Illustration: Today at church, after I had fumbled my way through trying to dive into the first verses of Jesus’ Sermon on the Mount in Matthew 5, I needed to be redeemed. I felt I had totally blown it in terms of teaching on such a magisterial text. I got choked up publicly. So many of my hours of study washed over me as I unpacked words so familiar to me. My years of reading of how Luther wept over his own sin while studying his NT in Greek, then translating it for his fellow Germans, of how he rediscovered the gospel of grace, of how he’d been caught up in Roman Catholicism as an Augustinian monk, of how he had the biblical courage to take on Roman Catholicism’s pomp and popery, overtook me, and the tears came, etc. For all his faults, Luther understood what it meant to be a sinner redeemed by the sufficiency of Christ alone. Any system was man-centered. The gospel was and is God-centered, and on behalf of sinners, and that distinction is at the heart of redemption.

So many hours of reading how Luther and other Reformers wrestled with the text of Scripture itself, and of how they came to understand the text by virute of what it clearly taught: it is God’s unmerited favor towards sinners and Jesus’ vicarious, substitutionary atonement for his people, and of our repentance of our sin and faith in Christ alone, that redeems us. It’s not saints, or Mary, or works, and most certainly not any self-professing vicar of Christ adopting the nomenclature of vicar or substitute or mediator. No, it is Christ alone. He is the only mediator. Popes are sinners; Christ is God made sin on behalf of his people; that difference is crucial and non-negotiable.

Then it happened … Today was so special in the morning service after Sunday school. We weren’t artificially divided by age or demograhic. There wasn’t a ‘traditional’ vs. a ‘contemporary’ service. I entered corporate worship service with saints of all ages, of all skin tones, of all maturity levels, of babes in Christ, and of seasoned saints. And we all sang together.

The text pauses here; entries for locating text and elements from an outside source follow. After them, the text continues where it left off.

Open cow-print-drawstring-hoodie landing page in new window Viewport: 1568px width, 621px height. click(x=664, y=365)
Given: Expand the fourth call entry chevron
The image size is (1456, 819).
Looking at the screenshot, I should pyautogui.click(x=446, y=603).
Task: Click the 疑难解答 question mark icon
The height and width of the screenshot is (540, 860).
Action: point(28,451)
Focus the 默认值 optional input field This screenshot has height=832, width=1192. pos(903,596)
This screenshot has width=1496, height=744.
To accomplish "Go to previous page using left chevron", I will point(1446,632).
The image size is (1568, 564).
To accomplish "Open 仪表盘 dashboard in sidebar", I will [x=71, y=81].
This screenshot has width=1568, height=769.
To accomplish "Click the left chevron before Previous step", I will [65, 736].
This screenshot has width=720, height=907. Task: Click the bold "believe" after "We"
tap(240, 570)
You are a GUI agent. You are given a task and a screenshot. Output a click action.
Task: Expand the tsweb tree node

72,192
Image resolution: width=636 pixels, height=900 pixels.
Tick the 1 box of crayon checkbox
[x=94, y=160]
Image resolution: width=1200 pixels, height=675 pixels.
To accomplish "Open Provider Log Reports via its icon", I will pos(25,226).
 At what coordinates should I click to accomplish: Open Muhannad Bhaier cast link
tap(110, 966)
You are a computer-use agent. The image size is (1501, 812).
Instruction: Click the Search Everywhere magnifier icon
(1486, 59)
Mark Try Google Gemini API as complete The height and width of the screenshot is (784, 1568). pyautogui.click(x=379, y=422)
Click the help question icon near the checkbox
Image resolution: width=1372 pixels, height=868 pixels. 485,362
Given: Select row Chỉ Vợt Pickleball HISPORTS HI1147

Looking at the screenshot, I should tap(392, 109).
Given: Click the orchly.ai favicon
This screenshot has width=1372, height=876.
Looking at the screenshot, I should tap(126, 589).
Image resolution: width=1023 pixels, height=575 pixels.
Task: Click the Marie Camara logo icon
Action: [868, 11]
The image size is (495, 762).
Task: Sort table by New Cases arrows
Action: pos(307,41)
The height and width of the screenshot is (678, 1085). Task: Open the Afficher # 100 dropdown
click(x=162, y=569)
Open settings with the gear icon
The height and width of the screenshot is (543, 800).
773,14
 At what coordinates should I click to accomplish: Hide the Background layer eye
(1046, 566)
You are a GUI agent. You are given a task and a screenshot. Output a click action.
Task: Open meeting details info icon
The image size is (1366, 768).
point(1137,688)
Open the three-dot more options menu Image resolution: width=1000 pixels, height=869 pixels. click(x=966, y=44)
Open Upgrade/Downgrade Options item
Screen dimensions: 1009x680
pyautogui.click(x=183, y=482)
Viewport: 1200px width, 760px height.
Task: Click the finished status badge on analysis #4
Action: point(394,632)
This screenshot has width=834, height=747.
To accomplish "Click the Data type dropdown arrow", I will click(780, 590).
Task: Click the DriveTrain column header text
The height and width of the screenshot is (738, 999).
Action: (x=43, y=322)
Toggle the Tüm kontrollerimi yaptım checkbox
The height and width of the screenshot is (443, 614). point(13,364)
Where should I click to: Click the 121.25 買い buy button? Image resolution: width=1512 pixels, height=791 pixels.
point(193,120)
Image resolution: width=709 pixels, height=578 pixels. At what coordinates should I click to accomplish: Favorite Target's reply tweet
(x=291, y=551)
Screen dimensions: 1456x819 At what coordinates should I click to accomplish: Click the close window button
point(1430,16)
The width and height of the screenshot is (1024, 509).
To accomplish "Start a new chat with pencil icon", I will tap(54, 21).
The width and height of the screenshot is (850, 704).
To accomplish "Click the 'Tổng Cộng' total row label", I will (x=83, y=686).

I was one of many with gray hair who sang adjacent to people much younger. And we lifted our eyes and we followed the talented musicians and singers in front of us. And they, too, were a congregation of called-out ones–men and women, boys and girls, black, white, brown, and yellow. Short and tall, thick or lean, they all sang. Why? Because they were the called-out ones, and they were gathered together in an assembly. That’s what the word denotes: called out and together. Congregation means just that: an assembling together, union, society.

We sang of the God-man, Christ the Lord, who was the promised seed of Jesse who was pierced for our transgressions and crushed for our iniquities. We sang of what it means to have walked in darkness but then to have been granted the ability to see the great light because the Light has shone on them.

We sang, in short, together. As a body. As a diverse body who comprised a congregation. We were not divided like slices of pie into children, youth, young adults, senior adults, etc. No. We were a body of ransomed believers singing to our Redeemer together.

Encouragement: What I am aiming for is surely evident. Songs sung by the body of the redeemed are precious and foundational. Young, old, and all of us in between. Girls, boys, men, and women–sinners all, but redeemed ones, singing of their common Redeemer. This is the biblical congregation–a song embodied.

2 thoughts on “Congregation: A Song Embodied

  1. Just a note to say, you didn’t fumble anything! I could see your heart was fully in your teaching this morning. You taught we need to be fully “broken” of ourselves, before we can truly see and receive the blessings of God’s Grace in our lives. We are truly blessed when we realize God is holy and we are not. Keep up the good work and thank you for your time in teaching.